#### Dataset extract:
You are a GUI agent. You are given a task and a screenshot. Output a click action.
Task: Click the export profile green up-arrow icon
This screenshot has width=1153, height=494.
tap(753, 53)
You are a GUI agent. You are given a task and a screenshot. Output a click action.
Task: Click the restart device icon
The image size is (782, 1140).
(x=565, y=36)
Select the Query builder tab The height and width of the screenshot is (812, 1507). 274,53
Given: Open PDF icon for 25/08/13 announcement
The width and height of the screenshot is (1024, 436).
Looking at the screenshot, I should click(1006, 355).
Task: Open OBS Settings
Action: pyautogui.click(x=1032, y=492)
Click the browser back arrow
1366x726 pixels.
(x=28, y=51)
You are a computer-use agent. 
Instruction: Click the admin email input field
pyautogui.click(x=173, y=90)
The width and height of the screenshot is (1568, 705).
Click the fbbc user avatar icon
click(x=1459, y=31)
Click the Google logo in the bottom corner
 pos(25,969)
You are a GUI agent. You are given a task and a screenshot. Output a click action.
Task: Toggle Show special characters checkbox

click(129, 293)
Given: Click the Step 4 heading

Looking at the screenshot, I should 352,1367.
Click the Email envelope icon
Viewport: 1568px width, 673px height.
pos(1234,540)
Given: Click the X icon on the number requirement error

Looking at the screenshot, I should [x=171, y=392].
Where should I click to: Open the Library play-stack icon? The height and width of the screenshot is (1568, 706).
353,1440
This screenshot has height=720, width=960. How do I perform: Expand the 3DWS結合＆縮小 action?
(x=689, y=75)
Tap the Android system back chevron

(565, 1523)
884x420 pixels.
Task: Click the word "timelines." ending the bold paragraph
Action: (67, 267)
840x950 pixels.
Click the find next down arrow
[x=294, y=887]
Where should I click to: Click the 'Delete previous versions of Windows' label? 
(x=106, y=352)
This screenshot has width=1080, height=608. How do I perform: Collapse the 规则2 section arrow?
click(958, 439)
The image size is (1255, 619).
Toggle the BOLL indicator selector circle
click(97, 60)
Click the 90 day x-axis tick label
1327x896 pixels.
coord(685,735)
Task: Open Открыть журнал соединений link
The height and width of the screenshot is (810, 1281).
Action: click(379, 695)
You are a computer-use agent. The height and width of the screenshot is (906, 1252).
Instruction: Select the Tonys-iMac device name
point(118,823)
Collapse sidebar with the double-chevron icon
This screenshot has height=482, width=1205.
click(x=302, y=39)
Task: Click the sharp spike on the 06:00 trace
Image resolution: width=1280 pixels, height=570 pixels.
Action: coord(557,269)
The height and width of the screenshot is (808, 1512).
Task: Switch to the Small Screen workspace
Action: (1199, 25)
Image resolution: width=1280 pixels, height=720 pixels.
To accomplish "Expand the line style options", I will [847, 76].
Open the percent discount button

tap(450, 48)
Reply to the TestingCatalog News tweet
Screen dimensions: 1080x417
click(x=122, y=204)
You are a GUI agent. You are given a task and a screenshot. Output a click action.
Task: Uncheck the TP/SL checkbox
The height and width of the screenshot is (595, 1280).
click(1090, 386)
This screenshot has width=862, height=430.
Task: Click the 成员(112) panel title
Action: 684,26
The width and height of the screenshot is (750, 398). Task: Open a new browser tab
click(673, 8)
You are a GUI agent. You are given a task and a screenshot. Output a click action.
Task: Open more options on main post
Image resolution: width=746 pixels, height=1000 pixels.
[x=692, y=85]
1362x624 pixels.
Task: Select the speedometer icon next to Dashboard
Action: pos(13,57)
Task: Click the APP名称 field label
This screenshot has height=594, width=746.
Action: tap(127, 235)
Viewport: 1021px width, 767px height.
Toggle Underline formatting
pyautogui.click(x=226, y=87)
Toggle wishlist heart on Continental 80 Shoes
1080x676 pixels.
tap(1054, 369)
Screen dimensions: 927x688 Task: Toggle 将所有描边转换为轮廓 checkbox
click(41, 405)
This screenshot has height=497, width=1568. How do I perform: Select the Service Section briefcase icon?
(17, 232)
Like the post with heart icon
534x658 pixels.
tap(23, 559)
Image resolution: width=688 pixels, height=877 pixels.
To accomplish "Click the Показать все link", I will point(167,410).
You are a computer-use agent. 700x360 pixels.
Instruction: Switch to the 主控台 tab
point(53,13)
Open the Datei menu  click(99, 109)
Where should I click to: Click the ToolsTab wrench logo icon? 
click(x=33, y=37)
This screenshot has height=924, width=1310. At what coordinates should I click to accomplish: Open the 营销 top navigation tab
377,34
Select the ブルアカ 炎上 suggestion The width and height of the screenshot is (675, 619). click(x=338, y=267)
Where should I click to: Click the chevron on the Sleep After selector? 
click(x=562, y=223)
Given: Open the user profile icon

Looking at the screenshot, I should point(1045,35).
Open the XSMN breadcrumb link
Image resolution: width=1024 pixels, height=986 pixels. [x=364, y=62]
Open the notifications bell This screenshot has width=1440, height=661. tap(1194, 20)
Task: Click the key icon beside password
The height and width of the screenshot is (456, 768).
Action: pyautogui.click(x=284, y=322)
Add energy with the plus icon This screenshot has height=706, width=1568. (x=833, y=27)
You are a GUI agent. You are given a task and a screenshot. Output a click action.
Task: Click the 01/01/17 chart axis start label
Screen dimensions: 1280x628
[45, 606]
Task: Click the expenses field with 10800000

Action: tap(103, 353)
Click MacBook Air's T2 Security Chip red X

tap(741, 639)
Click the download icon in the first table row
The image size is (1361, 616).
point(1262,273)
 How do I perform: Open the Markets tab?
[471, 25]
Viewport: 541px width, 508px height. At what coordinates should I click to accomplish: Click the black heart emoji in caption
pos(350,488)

#### Task instructions:
Extract, word for word, each line of the listing above.

#### Solution to the exercise:
You are a GUI agent. You are given a task and a screenshot. Output a click action.
Task: Click the export profile green up-arrow icon
This screenshot has width=1153, height=494.
tap(753, 53)
You are a GUI agent. You are given a task and a screenshot. Output a click action.
Task: Click the restart device icon
The image size is (782, 1140).
(x=565, y=36)
Select the Query builder tab The height and width of the screenshot is (812, 1507). 274,53
Given: Open PDF icon for 25/08/13 announcement
The width and height of the screenshot is (1024, 436).
Looking at the screenshot, I should click(1006, 355).
Task: Open OBS Settings
Action: pyautogui.click(x=1032, y=492)
Click the browser back arrow
1366x726 pixels.
(x=28, y=51)
You are a computer-use agent. 
Instruction: Click the admin email input field
pyautogui.click(x=173, y=90)
The width and height of the screenshot is (1568, 705).
Click the fbbc user avatar icon
click(x=1459, y=31)
Click the Google logo in the bottom corner
 pos(25,969)
You are a GUI agent. You are given a task and a screenshot. Output a click action.
Task: Toggle Show special characters checkbox

click(129, 293)
Given: Click the Step 4 heading

Looking at the screenshot, I should 352,1367.
Click the Email envelope icon
Viewport: 1568px width, 673px height.
pos(1234,540)
Given: Click the X icon on the number requirement error

Looking at the screenshot, I should [x=171, y=392].
Where should I click to: Open the Library play-stack icon? The height and width of the screenshot is (1568, 706).
353,1440
This screenshot has height=720, width=960. How do I perform: Expand the 3DWS結合＆縮小 action?
(x=689, y=75)
Tap the Android system back chevron

(565, 1523)
884x420 pixels.
Task: Click the word "timelines." ending the bold paragraph
Action: (67, 267)
840x950 pixels.
Click the find next down arrow
[x=294, y=887]
Where should I click to: Click the 'Delete previous versions of Windows' label? 
(x=106, y=352)
This screenshot has width=1080, height=608. How do I perform: Collapse the 规则2 section arrow?
click(958, 439)
The image size is (1255, 619).
Toggle the BOLL indicator selector circle
click(97, 60)
Click the 90 day x-axis tick label
1327x896 pixels.
coord(685,735)
Task: Open Открыть журнал соединений link
The height and width of the screenshot is (810, 1281).
Action: click(379, 695)
You are a computer-use agent. The height and width of the screenshot is (906, 1252).
Instruction: Select the Tonys-iMac device name
point(118,823)
Collapse sidebar with the double-chevron icon
This screenshot has height=482, width=1205.
click(x=302, y=39)
Task: Click the sharp spike on the 06:00 trace
Image resolution: width=1280 pixels, height=570 pixels.
Action: coord(557,269)
The height and width of the screenshot is (808, 1512).
Task: Switch to the Small Screen workspace
Action: (1199, 25)
Image resolution: width=1280 pixels, height=720 pixels.
To accomplish "Expand the line style options", I will [847, 76].
Open the percent discount button

tap(450, 48)
Reply to the TestingCatalog News tweet
Screen dimensions: 1080x417
click(x=122, y=204)
You are a GUI agent. You are given a task and a screenshot. Output a click action.
Task: Uncheck the TP/SL checkbox
The height and width of the screenshot is (595, 1280).
click(1090, 386)
This screenshot has width=862, height=430.
Task: Click the 成员(112) panel title
Action: 684,26
The width and height of the screenshot is (750, 398). Task: Open a new browser tab
click(673, 8)
You are a GUI agent. You are given a task and a screenshot. Output a click action.
Task: Open more options on main post
Image resolution: width=746 pixels, height=1000 pixels.
[x=692, y=85]
1362x624 pixels.
Task: Select the speedometer icon next to Dashboard
Action: pos(13,57)
Task: Click the APP名称 field label
This screenshot has height=594, width=746.
Action: tap(127, 235)
Viewport: 1021px width, 767px height.
Toggle Underline formatting
pyautogui.click(x=226, y=87)
Toggle wishlist heart on Continental 80 Shoes
1080x676 pixels.
tap(1054, 369)
Screen dimensions: 927x688 Task: Toggle 将所有描边转换为轮廓 checkbox
click(41, 405)
This screenshot has height=497, width=1568. How do I perform: Select the Service Section briefcase icon?
(17, 232)
Like the post with heart icon
534x658 pixels.
tap(23, 559)
Image resolution: width=688 pixels, height=877 pixels.
To accomplish "Click the Показать все link", I will point(167,410).
You are a computer-use agent. 700x360 pixels.
Instruction: Switch to the 主控台 tab
point(53,13)
Open the Datei menu  click(99, 109)
Where should I click to: Click the ToolsTab wrench logo icon? 
click(x=33, y=37)
This screenshot has height=924, width=1310. At what coordinates should I click to accomplish: Open the 营销 top navigation tab
377,34
Select the ブルアカ 炎上 suggestion The width and height of the screenshot is (675, 619). click(x=338, y=267)
Where should I click to: Click the chevron on the Sleep After selector? 
click(x=562, y=223)
Given: Open the user profile icon

Looking at the screenshot, I should point(1045,35).
Open the XSMN breadcrumb link
Image resolution: width=1024 pixels, height=986 pixels. [x=364, y=62]
Open the notifications bell This screenshot has width=1440, height=661. tap(1194, 20)
Task: Click the key icon beside password
The height and width of the screenshot is (456, 768).
Action: pyautogui.click(x=284, y=322)
Add energy with the plus icon This screenshot has height=706, width=1568. (x=833, y=27)
You are a GUI agent. You are given a task and a screenshot. Output a click action.
Task: Click the 01/01/17 chart axis start label
Screen dimensions: 1280x628
[45, 606]
Task: Click the expenses field with 10800000

Action: tap(103, 353)
Click MacBook Air's T2 Security Chip red X

tap(741, 639)
Click the download icon in the first table row
The image size is (1361, 616).
point(1262,273)
 How do I perform: Open the Markets tab?
[471, 25]
Viewport: 541px width, 508px height. At what coordinates should I click to accomplish: Click the black heart emoji in caption
pos(350,488)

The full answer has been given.